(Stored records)
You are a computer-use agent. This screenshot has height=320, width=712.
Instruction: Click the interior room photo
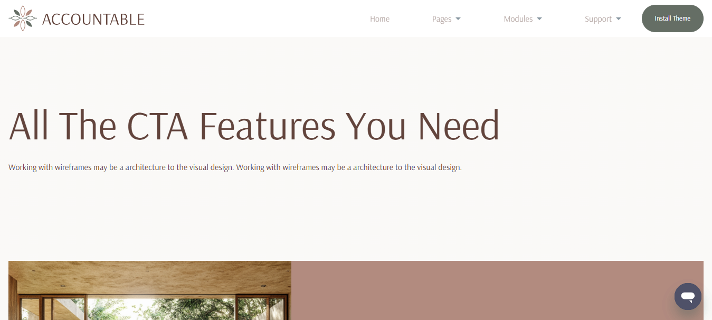pos(150,290)
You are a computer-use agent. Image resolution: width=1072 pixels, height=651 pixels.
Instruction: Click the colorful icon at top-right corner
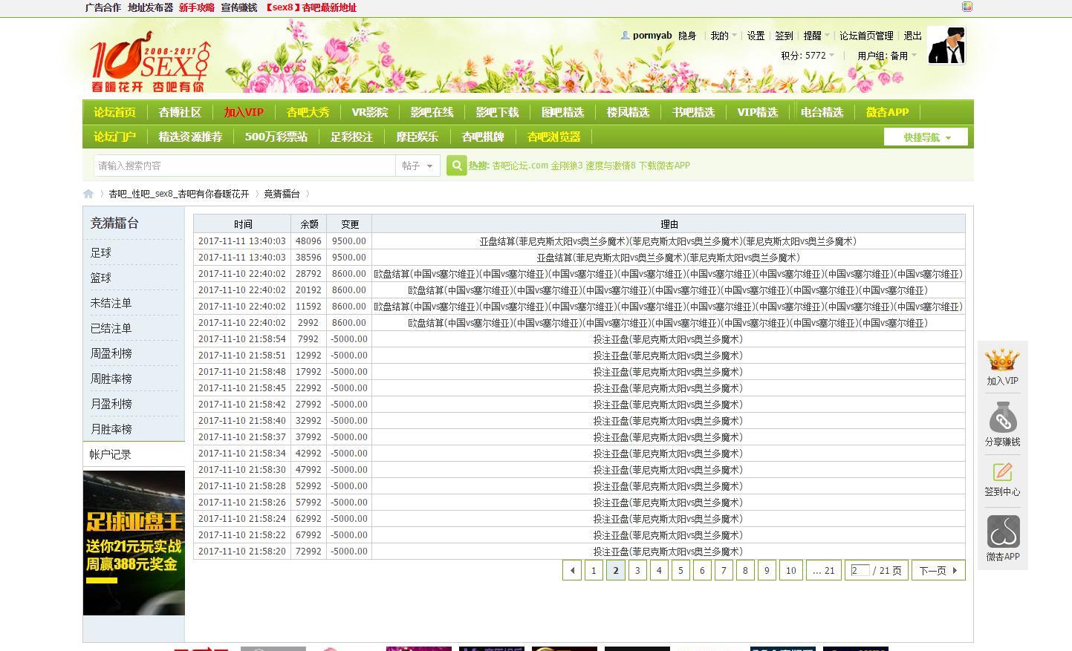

### YOUR OBJECTIVE:
All lines from the one containing "Instruction: Click the interior room photo" through the end of the data are to be restated exactly, with nothing else and without the pictures.

### FINISHED TASK:
Instruction: Click the interior room photo
pos(150,290)
You are a computer-use agent. Image resolution: width=1072 pixels, height=651 pixels.
Instruction: Click the colorful icon at top-right corner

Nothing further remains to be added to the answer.